Work required: List every line in the items below that contains the string "screenshot". Only matches with the same capitalization count.

────────────────────

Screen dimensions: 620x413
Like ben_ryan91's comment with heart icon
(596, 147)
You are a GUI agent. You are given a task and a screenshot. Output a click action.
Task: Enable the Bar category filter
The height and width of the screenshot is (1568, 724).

────────────────────

Reply to the exercise:
You are a GUI agent. You are given a task and a screenshot. Output a click action.
The height and width of the screenshot is (1568, 724).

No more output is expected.